Methods: This safety data meta-analysis of the initial 12 months’ study exposure included 6 controlled Phase III DME clinical trials (1767 total patients, 1186 RBZ treated patients) with pairwise comparisons of 0.3 mg RBZ vs control (sham) and 0.5 mg RBZ vs control (sham or laser). MedDRA-based safety events were examined including cerebrovascular and cardiovascular events. Additionally, Antiplatelet Trialists’ Collaboration (APTC) events, vascular deaths, and “Any Cardiovascular Event” (as defined by DRCR.net +/- hypertension) were evaluated.

Results: At Month 12, MedDRA-based analyses of cerebrovascular/cardiovascular events revealed minimal or no differences in the pairwise comparisons of RBZ 0.3 mg vs control and RBZ 0.5 mg vs control (stroke without transient ischemic attack [TIA]: 0.8% vs 1.2%; 1.0% vs 0.9%; stroke with TIA: 1.2% vs 2.4%, 1.1% vs 1.4%; and MI: 3.2% vs 2.4%, 1.3% vs 1.4%; respectively). Minimal differences were also observed for APTC events: 4.4% vs. 3.6%, 2.2% vs 2.4%; for vascular death: 0.4% vs 0.4%, 0.4% vs 0.3%; and for “Any Cardiovascular Event” with hypertension (22.4% vs 20.7%, 16.0% vs 16.0%) and without hypertension (12.0% vs 12.4%, 9.4% vs 8.8%).
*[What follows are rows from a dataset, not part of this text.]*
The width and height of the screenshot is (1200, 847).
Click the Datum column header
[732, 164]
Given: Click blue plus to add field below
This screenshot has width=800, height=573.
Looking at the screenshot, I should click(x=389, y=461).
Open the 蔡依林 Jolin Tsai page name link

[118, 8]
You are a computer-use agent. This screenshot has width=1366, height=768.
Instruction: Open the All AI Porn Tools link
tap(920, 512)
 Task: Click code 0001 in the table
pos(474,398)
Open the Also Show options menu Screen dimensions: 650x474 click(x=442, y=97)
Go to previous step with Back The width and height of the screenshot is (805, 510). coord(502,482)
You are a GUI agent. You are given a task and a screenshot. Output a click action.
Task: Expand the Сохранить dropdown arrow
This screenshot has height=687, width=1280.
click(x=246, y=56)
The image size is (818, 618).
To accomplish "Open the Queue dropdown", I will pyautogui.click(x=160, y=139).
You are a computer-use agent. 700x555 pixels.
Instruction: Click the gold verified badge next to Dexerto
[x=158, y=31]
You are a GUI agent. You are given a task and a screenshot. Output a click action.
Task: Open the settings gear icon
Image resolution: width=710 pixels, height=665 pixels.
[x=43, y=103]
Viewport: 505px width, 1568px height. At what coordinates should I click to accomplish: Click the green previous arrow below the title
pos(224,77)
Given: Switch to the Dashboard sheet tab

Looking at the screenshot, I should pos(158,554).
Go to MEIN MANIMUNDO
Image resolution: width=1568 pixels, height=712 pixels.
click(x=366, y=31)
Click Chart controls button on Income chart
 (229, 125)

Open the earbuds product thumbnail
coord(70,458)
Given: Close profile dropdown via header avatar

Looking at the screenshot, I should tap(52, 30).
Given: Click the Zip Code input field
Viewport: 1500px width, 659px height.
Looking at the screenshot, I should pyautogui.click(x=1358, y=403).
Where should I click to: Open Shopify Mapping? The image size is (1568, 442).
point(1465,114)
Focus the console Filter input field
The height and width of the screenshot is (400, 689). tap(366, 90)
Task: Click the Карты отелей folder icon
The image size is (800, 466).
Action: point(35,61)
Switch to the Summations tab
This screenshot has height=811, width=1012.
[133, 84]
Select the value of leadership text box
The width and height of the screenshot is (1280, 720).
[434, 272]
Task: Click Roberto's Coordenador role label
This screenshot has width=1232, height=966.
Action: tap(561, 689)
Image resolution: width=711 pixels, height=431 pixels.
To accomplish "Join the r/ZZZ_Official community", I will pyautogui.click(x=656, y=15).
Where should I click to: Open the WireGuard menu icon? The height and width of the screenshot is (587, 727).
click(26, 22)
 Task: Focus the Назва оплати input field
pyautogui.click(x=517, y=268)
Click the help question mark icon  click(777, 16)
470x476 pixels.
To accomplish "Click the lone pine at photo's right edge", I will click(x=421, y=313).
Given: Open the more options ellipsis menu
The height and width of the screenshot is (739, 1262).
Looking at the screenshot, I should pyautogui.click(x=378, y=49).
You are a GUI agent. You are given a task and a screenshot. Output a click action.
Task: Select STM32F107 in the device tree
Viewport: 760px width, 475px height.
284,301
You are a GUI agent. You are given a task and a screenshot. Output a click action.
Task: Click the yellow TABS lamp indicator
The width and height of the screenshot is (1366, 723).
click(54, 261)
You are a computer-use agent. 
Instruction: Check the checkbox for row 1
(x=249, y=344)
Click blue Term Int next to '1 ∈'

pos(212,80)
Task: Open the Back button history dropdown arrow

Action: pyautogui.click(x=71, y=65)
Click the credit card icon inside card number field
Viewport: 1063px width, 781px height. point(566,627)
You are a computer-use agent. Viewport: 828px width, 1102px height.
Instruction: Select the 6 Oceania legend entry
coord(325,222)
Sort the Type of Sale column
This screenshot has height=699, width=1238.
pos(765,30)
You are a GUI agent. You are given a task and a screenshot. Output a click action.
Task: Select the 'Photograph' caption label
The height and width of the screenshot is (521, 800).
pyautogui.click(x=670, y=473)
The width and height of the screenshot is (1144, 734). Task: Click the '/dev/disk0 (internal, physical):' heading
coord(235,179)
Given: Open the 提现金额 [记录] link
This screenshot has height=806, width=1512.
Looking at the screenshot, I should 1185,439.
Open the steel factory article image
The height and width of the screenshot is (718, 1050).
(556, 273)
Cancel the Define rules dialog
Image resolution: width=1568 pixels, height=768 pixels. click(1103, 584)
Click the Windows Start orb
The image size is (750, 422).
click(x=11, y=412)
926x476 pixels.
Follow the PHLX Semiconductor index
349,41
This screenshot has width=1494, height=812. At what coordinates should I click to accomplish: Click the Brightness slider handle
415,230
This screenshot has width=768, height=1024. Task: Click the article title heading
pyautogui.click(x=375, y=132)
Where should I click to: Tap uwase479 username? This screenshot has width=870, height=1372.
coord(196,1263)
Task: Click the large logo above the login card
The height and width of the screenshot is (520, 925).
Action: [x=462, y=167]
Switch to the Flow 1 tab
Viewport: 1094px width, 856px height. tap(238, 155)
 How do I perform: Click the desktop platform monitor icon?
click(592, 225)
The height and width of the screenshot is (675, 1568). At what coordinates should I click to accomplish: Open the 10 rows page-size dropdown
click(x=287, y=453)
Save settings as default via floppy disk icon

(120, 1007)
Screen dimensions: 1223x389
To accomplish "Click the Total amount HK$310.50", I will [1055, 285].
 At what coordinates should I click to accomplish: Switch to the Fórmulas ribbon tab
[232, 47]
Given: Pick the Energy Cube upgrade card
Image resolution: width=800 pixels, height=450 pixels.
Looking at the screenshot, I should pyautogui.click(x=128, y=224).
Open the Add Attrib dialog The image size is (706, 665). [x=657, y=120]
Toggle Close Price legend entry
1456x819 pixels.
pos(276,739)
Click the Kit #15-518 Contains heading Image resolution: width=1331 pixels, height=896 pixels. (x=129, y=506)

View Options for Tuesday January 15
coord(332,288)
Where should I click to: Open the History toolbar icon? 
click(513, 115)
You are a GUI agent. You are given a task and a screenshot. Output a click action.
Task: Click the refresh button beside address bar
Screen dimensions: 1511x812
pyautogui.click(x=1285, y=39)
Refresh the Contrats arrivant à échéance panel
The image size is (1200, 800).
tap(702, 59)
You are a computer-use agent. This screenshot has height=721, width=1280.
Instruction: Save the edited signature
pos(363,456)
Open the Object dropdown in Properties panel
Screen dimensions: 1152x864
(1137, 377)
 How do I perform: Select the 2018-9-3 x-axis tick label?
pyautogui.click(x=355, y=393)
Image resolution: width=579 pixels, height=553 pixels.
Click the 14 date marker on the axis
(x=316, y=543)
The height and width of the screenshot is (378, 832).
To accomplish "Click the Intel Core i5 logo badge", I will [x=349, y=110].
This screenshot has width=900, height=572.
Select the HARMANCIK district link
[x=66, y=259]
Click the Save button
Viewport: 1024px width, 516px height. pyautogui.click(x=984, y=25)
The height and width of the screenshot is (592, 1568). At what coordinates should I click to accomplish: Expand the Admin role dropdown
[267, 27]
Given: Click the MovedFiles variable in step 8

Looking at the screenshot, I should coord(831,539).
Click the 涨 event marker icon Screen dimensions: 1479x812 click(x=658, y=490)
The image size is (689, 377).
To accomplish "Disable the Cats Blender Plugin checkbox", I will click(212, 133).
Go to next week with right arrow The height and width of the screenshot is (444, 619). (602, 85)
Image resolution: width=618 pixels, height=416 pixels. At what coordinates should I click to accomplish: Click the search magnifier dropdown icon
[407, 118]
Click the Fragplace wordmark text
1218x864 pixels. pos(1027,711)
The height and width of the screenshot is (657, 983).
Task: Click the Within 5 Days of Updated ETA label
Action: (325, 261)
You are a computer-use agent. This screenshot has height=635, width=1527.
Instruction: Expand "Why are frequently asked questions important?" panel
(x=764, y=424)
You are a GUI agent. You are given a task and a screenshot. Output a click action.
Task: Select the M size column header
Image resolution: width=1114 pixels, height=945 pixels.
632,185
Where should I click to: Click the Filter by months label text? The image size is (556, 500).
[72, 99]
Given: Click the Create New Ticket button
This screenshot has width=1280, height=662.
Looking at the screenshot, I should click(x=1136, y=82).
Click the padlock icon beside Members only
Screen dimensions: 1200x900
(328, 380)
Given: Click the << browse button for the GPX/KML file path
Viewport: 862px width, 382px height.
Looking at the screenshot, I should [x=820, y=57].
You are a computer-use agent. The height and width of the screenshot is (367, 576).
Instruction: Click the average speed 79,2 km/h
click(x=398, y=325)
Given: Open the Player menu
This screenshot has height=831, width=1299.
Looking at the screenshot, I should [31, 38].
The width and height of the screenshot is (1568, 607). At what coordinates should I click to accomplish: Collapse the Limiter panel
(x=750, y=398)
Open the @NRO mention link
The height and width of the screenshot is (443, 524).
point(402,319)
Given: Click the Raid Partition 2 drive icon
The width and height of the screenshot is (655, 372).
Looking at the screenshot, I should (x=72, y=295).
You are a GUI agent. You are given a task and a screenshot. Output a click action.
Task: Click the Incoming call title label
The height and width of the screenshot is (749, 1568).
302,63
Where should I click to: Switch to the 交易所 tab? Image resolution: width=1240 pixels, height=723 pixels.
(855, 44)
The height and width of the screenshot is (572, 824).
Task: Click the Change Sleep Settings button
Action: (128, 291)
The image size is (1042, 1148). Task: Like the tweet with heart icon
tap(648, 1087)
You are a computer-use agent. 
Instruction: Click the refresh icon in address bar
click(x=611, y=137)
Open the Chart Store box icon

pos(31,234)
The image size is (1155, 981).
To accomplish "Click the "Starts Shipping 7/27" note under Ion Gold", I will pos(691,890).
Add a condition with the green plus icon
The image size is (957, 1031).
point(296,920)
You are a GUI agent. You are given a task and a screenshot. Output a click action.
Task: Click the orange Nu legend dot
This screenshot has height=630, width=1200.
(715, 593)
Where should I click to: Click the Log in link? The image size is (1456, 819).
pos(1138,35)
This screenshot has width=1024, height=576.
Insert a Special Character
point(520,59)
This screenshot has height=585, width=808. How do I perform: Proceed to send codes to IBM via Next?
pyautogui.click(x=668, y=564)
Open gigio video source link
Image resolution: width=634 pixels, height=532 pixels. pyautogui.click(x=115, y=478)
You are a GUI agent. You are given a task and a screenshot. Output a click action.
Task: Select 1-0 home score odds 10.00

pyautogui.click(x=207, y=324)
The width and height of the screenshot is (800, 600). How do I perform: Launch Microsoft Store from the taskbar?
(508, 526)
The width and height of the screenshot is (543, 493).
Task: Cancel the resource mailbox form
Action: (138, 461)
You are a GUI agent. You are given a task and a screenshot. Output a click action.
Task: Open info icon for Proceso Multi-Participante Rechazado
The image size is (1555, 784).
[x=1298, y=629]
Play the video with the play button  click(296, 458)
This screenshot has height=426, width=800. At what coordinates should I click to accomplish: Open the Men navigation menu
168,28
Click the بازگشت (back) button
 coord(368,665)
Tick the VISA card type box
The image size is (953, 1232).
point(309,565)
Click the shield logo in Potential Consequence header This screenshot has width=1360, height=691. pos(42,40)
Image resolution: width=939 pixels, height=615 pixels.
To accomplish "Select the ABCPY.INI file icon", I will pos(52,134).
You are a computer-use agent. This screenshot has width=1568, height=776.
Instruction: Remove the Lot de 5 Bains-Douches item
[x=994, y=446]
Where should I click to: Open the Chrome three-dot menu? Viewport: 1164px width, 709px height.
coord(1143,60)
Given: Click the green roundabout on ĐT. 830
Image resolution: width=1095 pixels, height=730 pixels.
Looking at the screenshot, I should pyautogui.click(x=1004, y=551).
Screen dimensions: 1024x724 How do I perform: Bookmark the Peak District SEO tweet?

Conclusions: In this comprehensive meta-analysis of safety data from 1767 patients, there were no meaningful differences in cardiovascular/cerebrovascular safety for 0.3 mg and 0.5 mg RBZ doses compared with control patients who did not receive any anti-VEGF agent. This includes ATPC events, and the “Any Cardiovascular Event” endpoint used in DRCR.net Protocol T. The safety data from these 6 controlled phase 3 trials are consistent with the established safety profile of RBZ.